The turn to drugs is part and parcel of the theory that the great majority of common psychiatric conditions (such as depression or psychosis) are caused by underlying disturbances in brain function. The medical model of mental illness postulates brain pathology as the basis for mental illness.

| Posted by Gary Sauer-Thompson at 8:55 PM | | Comments (6)



This whole medicalising - and thus pharmacologising - of every aspect of human experience is absolutely horrifying. Have you read Selling Sickness? I picked up a really good book when I was living in the US - Blaming the Brain: The Truth about Drugs and Mental Health by Elliot Valenstein - one of the top neurophysiologists in the world?
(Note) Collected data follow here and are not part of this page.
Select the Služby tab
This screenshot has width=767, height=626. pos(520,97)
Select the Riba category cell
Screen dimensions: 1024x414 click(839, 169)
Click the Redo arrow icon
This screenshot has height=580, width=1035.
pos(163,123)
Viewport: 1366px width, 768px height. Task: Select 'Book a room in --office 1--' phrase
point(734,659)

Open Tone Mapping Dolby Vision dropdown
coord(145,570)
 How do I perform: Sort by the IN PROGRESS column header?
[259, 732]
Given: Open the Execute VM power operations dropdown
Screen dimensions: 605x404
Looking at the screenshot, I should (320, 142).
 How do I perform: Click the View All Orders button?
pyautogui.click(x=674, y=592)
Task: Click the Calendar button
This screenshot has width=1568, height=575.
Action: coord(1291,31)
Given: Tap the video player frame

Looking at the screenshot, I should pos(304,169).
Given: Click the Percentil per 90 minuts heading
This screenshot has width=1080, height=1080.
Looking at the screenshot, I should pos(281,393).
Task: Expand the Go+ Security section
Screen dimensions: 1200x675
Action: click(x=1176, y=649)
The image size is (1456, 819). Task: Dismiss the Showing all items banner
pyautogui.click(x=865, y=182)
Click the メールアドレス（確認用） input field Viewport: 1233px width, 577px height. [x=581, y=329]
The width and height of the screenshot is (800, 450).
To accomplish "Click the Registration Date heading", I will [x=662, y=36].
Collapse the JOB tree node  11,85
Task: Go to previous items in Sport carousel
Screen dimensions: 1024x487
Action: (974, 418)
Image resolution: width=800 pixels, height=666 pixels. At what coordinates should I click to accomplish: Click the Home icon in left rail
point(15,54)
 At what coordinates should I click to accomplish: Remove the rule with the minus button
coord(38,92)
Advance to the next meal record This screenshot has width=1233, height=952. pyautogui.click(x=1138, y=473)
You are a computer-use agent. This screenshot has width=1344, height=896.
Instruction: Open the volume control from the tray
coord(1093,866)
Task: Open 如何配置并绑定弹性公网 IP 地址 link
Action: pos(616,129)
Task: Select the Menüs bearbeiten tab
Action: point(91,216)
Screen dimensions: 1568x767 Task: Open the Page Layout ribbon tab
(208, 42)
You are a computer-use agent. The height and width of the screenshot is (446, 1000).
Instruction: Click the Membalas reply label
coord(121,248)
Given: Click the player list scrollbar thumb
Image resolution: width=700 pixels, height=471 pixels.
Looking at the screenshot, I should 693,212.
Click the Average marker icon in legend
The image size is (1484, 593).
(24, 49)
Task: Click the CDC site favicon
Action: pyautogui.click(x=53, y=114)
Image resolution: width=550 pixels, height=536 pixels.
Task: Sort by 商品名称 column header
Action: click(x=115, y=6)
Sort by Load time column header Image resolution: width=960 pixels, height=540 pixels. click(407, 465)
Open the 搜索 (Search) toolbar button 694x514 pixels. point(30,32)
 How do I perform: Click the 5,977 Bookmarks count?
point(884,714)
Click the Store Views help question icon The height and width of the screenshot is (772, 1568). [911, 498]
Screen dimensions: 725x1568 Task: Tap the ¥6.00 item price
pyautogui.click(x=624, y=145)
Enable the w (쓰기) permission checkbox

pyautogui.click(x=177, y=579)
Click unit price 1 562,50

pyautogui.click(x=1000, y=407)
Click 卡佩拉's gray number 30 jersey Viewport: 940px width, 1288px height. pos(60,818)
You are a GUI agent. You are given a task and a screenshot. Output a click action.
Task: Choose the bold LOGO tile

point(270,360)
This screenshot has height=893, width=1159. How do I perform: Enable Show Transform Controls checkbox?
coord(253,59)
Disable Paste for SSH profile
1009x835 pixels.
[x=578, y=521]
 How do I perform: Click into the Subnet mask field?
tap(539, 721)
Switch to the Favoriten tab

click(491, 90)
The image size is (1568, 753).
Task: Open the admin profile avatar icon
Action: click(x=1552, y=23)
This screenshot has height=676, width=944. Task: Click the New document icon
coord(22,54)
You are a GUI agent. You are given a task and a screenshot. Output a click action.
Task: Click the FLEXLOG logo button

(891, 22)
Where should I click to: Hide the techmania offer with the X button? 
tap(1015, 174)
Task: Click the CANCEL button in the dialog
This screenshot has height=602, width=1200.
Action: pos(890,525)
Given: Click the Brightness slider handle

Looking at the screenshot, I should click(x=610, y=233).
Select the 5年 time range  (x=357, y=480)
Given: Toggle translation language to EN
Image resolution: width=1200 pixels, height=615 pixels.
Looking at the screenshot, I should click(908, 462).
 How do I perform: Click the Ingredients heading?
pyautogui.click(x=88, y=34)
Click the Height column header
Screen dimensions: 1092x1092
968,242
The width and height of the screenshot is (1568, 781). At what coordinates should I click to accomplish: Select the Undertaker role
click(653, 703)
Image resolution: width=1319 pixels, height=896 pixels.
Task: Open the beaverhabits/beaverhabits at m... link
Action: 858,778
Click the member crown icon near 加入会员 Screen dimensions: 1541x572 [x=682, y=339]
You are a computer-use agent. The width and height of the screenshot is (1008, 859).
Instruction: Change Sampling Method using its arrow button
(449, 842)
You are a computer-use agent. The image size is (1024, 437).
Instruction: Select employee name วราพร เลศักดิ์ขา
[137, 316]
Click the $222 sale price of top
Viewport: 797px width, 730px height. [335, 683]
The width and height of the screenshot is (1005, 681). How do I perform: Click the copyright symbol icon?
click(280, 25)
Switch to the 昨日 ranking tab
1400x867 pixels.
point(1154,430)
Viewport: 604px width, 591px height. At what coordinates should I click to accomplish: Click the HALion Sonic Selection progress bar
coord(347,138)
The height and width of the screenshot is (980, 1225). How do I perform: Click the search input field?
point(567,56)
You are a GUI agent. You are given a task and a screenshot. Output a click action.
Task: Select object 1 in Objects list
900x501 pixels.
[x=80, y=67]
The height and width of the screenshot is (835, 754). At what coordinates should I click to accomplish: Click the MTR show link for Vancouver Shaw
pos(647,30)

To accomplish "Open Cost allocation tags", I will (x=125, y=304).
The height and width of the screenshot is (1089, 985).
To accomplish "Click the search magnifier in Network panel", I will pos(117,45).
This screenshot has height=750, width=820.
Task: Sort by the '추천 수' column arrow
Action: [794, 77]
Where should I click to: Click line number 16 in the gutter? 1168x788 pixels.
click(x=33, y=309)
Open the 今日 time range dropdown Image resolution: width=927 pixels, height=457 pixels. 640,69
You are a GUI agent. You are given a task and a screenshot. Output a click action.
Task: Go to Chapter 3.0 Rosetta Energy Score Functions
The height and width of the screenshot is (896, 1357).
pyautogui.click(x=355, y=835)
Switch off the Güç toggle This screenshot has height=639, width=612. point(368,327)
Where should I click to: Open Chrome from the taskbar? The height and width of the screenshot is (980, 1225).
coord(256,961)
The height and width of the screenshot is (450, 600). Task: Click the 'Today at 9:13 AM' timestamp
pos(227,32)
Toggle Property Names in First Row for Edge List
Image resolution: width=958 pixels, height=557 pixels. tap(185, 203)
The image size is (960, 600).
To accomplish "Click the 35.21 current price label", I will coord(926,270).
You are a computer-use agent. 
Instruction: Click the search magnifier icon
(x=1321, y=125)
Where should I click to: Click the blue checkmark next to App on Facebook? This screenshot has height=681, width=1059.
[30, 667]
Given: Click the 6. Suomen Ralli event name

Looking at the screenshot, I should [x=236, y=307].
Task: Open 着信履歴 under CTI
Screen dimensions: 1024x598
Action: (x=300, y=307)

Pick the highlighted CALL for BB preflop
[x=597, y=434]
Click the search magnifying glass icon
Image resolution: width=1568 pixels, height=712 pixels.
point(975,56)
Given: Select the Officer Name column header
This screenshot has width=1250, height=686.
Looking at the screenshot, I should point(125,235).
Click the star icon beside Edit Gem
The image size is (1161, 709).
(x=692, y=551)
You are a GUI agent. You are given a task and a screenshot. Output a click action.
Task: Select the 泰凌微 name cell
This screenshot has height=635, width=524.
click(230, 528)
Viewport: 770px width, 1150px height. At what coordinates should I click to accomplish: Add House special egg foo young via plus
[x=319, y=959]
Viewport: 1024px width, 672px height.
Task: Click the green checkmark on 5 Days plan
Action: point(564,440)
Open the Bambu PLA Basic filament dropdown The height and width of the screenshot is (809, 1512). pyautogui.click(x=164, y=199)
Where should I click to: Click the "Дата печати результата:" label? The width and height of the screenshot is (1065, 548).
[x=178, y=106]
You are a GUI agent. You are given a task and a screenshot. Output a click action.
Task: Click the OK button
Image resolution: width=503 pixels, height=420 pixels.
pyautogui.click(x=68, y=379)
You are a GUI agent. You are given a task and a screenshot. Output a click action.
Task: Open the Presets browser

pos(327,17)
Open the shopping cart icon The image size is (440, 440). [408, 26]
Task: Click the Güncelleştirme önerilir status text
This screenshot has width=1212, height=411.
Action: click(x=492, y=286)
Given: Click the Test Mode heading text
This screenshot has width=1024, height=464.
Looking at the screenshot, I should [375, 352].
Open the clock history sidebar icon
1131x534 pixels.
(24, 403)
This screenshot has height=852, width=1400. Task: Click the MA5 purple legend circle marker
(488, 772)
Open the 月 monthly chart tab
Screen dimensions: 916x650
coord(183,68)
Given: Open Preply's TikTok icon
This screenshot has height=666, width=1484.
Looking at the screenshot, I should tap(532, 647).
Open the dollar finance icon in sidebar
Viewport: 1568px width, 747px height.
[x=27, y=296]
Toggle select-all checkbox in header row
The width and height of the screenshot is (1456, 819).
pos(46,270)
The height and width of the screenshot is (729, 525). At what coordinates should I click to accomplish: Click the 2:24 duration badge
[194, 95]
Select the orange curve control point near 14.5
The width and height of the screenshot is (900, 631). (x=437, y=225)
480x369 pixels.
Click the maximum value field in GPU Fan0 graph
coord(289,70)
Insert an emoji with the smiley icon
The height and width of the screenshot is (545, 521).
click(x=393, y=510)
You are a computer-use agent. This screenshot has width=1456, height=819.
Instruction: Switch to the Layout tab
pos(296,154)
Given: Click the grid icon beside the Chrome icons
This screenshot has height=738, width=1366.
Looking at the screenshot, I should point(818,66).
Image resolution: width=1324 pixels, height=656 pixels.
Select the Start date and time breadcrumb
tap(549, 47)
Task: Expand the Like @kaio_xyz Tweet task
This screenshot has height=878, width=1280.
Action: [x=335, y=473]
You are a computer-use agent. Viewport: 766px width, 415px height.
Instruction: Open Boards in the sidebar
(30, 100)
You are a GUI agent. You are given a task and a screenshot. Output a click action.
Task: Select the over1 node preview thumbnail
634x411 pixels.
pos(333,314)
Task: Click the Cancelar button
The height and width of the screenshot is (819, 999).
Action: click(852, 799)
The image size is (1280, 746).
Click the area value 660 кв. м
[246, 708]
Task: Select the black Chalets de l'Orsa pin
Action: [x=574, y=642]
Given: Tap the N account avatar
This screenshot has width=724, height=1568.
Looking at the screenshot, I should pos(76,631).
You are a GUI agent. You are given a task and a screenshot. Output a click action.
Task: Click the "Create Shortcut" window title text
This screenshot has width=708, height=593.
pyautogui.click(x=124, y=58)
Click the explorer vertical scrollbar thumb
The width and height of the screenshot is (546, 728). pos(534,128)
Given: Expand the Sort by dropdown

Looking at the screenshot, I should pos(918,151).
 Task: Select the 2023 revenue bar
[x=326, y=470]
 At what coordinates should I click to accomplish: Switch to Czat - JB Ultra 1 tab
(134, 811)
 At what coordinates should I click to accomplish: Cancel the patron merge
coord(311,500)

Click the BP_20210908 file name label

It confirmed what I have long suspected.

About five years, I remember the CEO of Merck said he wanted Merck to be more like chewing gum manufacturer Wrigleys, 'to make drugs for healthy people, and sell to everyone' WTF!!

mental illness, especially depression, is very pervasive in Australian society but it is not generally recognized for what it is.

yes I've read Selling Sickness. It shows how the ups and downs of daily life are becoming mental disorders, and common complaints are being transformed into frightening conditions. Shyness is Social Anxiety Disorder, PMS is a psychiatric illness called PMDD, and active children now have ADHD. As more and more ordinary people are turned into patients, drug companies move ever closer to the dream of selling to everyone.

Marcia Angell's The Truth About the Drug Companies is another similar text. The prognosis for reform is a grim one due to the massive cash reserves and lobbying efforts of "Big Pharma."

The high-priced junkets offered to doctors, ostensibly offered as educational opportunities constitute little more than bribes by Big Pharma. The drug giants pay physicians to prescribe their product.

the conflicts of interest, primarily financial in nature, have infiltrated all areas of the medical profession. Physicians tainted by financial self-interest alter how they care for patients and these conflicts of interest led to the detriment of patient care.

I haven't read Valenstein's - Blaming the Brain: The Truth about Drugs and Mental Health I presume that it is arguing that theories of mental illness have shifted from blaming mother to blaming the brain. Today mental illness is held to be biochemical--a 'chemical imbalance' --and these theories are used by drug companies in marketing their products.The purely biopsychiatric hypotheses, is one that appeal strongly to, and is advocated by, the pharmaceutical companies.

The biopsychosocial model has become the bio-bio-bio model and psychiatrists are increasingly see mere pill pushers and employees of the pharmaceutical industry. As a result their credibility as a profession is compromised.

drugs replaced lobotomy as a way to deal with mental illness. Elliot Valenstein wrote a book on lobotomy. Thankfully today psychiatrists have to compete with social workers, clinical psychologists, counselors of all sorts. Most people who seek help for a mental problem do not go to a psychiatrist.